Key words: dairy cow; milk; organic acidifier; sub-clinical mastitis; scores
Algerians consume nearly 4 billion litres of milk each year (MADR, 2017), though domestic farms do not even cover a third of this consumption. The “Milk” issue has never left the Algerian news since independence (Meribai et al., 2016). Algeria has long resorted to imports to ensure the supply of the local market with basic necessities (milk, cereals, sugar, oils). Today, the country is the world’s seventh largest importer of dairy products and these products represent 24% of African dairy imports by value (Mamine et al., 2021).
Many efforts have been made by the various actors in the sector; a policy of importing high-performance heifers has been initiated, with the essential aim of filling the deficits in dairy production and meeting the growing demand for milk consumption (Meklati et al., 2020; Lamari et al., 2021). However, this restocking has not achieved the yields expected by the public authorities due to a lack of technicality, fodder unavailability (especially green), and the poor acclimatization of these animals to local breeding conditions (Merdaci and Chemmam, 2016).
Almost all milk production comes from dairy cows. These cows cannot produce milk without reproducing due to physiological interactions between lactation and reproduction (Ghozlane, 2003). Milk production and reproductive performance are two major determinants of dairy cow profitability. The goal of each breeder is to have one calf/lactation/year. Nevertheless, the conduct of these functions requires a good mastery of the management of rationing and reproduction, both at the zootechnical level and at the prophylactic and veterinary level (Mimoune et al., 2017).
In this context, and in light of the mediocre performance of domestic farms, an important question arises within dairy cattle breeding. It is essential to look into the conditions of these farms because a global vision of their structures is necessary. In order to improve performance, many studies have focused on the nutritional additives to animal feed, which, when administered in adequate quantities, produce health benefits (Bouchicha et al., 2022). These additives are recognised as alternatives to antibiotics, their use is credible in modern production systems.
The intake of these substances in the diet of ruminants has shown variable effects on zootechnical performance and on individual resistance to pathogens (Đuričić et al., 2017; Mimoune et al., 2021).

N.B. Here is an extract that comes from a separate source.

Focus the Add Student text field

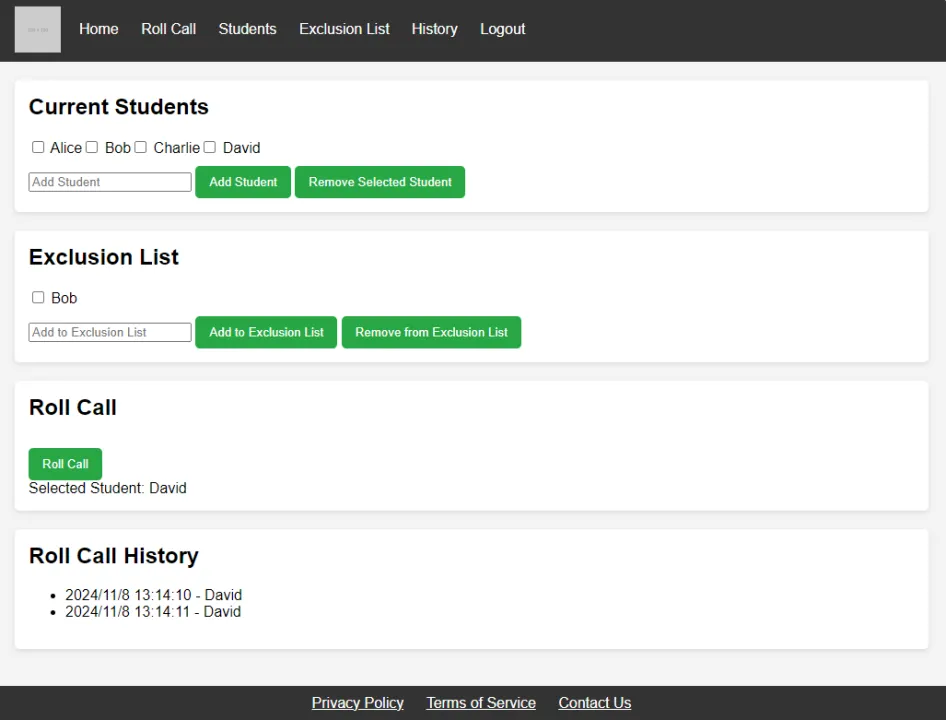point(110,182)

The objectives of this study were to evaluate the effects of a feed additive composed of a mixture of organic acids and a mycotoxin scavenger on milk production in dairy cows and their performance in the study area based on the recording of milk production, the evaluation of BCS, faeces consistency score, cleanliness score, and the detection of mastitis in the animals included in the study.
Material and methods
All animal studies were conducted with the utmost regard for animal welfare, and all animal rights issues were appropriately observed. No animal suffered during the course of this research. All experiments were carried out according to the guidelines of the Institutional Animal Care Committee of the Algerian Higher Education and Scientific Research (Agreement Number 45/DGLPAG/DVA.SDA.14).
The municipality of Guellal in the Setif region is the area chosen for our study, as it represents an important dairy basin (Figure 1).
It is characterised by a semi-arid climate, with hot, dry summers and harsh winters. The rains are insufficient and irregular both in time and space. The Babor Mountains receive the most precipitation, about 700 mm per year, and this decreases appreciably to only 400 mm on average per year on the high plains. On the other hand, the South-South-East zone is the least watered, with rainfall not exceeding 300 mm. The average temperature varies by season, from 6.1°C in January, the coldest month, and 26.8°C in July, the hottest month.
The farm is characterised by dairy breeding, it has hard livestock buildings of 225 m2 and a park of 450 m2, the floor is concrete and ventilation is respected. The stall is of the semi-shackled type. Feed (concentrated) is stored in a container near the building and hygienic conditions are relatively good.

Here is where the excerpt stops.